T-Cell Mediated Diseases

• Type 1 diabetes: Pancreatic islet antigens cause inflammation.
• Multiple sclerosis (MS): Myelin proteins lead to demyelination.
• Rheumatoid arthritis: Unknown antigens trigger inflammation in the joint synovium.
• Contact dermatitis: Chemical substances or drugs acting as haptens triggering inflammatory response.
• Granulomatous lesions: Infections (TB, Leprosy) that resist macrophage destruction.
• Superantigen-mediated diseases (toxic shock syndrome): Production of large amounts of pro-inflammatory cytokines causing similar symptoms to septic shock

Skin Allergy Tests

• Skin prick: Needle/pin with allergen, immediate reaction.
• Skin scrape: Remove superficial skin layer and apply.
• Intradermal: Allergen injected under the skin.
• Patch test: Patch containing allergen applied to skin.
• Photopatch test: Patch removed, skin exposed to UV light (for photo-allergic reactions).
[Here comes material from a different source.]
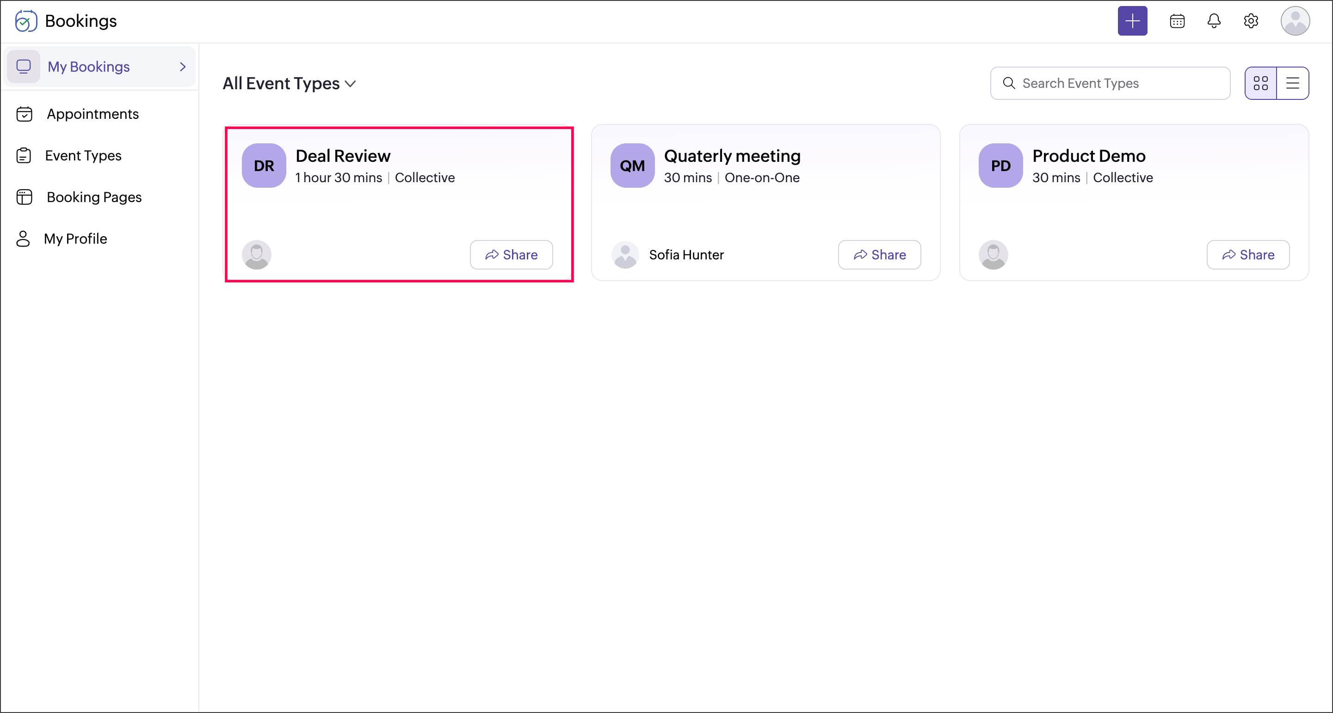Viewport: 1333px width, 713px height.
Task: Click the Bookings logo icon
Action: pyautogui.click(x=25, y=21)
Precautions for Skin Tests

• Time interval after reaction (3 weeks max).
• Non-irritant concentrations.
• Medication history to avoid interference.
• Physical examination and history for high-risk patients (infection, pregnancy, non-compliance)

Skin Test Procedures

• Prick test followed by intradermal test and then patch test.
• Timing of readings for different tests.
• Postive and negative controls are necessary to confirm the skin test results.